Freepik releases Cuco B. Hops trailer workflow with Nano Banana 2 and Seedance 2.0
Freepik published a Cuco B. Hops breakdown that moves from Nano Banana 2 character sheets to Seedance 2.0 scenes inside one workspace. Teams can use it as a repeatable template for cross-shot character consistency.


TL;DR
- Freepik's Cuco B. Hops thread turns a familiar WhatsApp bunny into a short crime trailer, then breaks the whole process into character sheets, scene planning, motion prompting, and final assembly in one workspace.
- According to Freepik's character-design post, the team used Nano Banana 2 to build locked character sheets first, which lines up with Freepik's own Nano Banana 2 guide describing improved multi-character consistency.
- In the motion step, Freepik says every scene was animated with Seedance 2.0 inside Spaces, while Freepik's Seedance 2.0 guide frames the model around motion realism and scene consistency.
- Freepik's prompting note splits image prompts from video prompts: images define character, angle, lighting, and mood, while video prompts define camera movement and action.
- The final post says the entire trailer was made by one person in one workspace, which matches Freepik's Spaces product page and Spaces docs describing a shared infinite canvas built from connected workflow nodes.
Freepik also published the raw sketch-style transformation prompt in its style post, not just the polished trailer beats. The official Spaces launch blog says the canvas is meant to connect image, video, audio, editing, and automation in one visual system, which makes the Cuco thread read less like a one-off flex and more like a template. You can browse the Seedance 2.0 guide, the Nano Banana 2 guide, and the create-your-first-Space docs alongside the thread.
Nano Banana 2 character sheets
Freepik starts with model sheets, not video. In the first workflow step, it says Cuco, the grandma, and the cops were all built in Nano Banana 2, then kept consistent by reusing the same locked description in every prompt.
That maps neatly to Freepik's Nano Banana 2 guide, which says the model can maintain consistency for up to five characters and preserve object fidelity across a single workflow. For this trailer, the practical unit is not a hero image.
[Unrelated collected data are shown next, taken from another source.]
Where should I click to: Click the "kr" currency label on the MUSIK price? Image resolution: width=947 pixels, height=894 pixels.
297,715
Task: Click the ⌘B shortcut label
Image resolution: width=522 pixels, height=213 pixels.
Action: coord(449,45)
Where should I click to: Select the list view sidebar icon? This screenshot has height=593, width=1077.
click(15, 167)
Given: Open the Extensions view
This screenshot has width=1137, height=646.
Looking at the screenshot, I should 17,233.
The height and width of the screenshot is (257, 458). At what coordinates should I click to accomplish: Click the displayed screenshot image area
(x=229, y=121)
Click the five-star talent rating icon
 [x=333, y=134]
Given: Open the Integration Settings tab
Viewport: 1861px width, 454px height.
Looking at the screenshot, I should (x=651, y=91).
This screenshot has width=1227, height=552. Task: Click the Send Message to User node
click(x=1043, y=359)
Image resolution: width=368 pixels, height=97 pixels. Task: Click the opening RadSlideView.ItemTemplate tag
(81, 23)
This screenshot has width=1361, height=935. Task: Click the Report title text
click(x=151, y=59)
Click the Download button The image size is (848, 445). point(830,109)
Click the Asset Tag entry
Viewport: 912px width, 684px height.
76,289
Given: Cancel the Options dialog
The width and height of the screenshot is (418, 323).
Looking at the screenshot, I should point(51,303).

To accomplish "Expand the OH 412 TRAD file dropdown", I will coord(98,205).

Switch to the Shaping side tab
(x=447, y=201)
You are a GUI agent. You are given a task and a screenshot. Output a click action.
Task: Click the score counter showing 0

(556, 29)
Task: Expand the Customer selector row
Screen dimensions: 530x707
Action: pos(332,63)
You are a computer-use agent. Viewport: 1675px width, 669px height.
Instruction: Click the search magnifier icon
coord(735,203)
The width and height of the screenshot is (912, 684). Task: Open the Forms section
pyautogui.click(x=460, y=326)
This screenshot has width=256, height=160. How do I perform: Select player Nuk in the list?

It is a reusable sheet that can survive multiple shots.
Scene planning as a shot list
The second step is plain pre-production. Freepik's planning post says the world was mapped scene by scene before generation, including streets, wanted posters, hideouts, and meme cutaways.
That matters because the thread is structured like a mini production board:
- character sheets first
- a scene-by-scene map next
- image prompts before motion prompts
- final scenes assembled inside one workspace
Freepik's Spaces docs describe the same logic in product terms: a canvas-based workflow made of connected nodes for generation, editing, prompting, and automation.
Seedance 2.0 motion prompts
Freepik's strongest reveal is how literal the video prompting gets. The animation step says to start with a strong image prompt, then guide motion with a separate video prompt. The intro scene scripts camera position, glass break timing, suspended mid-air comedy, and the final hold on the broken bank window. The sidewalk scene scripts recognition, reaction, and even the gag line about grandma loving the meme bunny.
The prompt explainer turns that into a simple split:
- image prompt: character, angle, lighting, mood
- video prompt: movement, camera behavior, action timing
- audio direction: foley and ambient sound, often with no music
Freepik's Seedance 2.0 guide says the model is built for motion realism, scene consistency, and stronger user control. The Cuco prompts show what that control looks like when someone writes like a storyboard artist instead of a prompt minimalist.
Style changes without rebuilding the shot
One of the most useful posts in the thread is not a scene at all. Freepik's style prompt keeps the same composition and swaps the finish to rough pencil, ink lines, crosshatching, off-white paper texture, burnt orange and teal washes, and an "Arcane title sequence" plus "Spider-Verse sketch breakdown" feel.
That is a separate workflow move from character consistency. The thread treats style as a layer you can push after the shot is already designed, which is closer to look development than first-pass generation.
One-person trailer, one workspace
The closing post reduces the stack to three parts: character sheets in Nano Banana 2, animation in Seedance 2.0, workflow in Spaces. Freepik's summary also says the trailer was made by one person in one workspace.
The official product language is broader. Freepik's pricing page lists Spaces as a shared canvas built for workflows, while the Spaces launch post says it connects image, video, audio, retouch, upscale, and editing through visual nodes. The collaboration docs add comments, sharing, and access controls, which means the same setup is positioned for teams even though Cuco was presented as a solo build.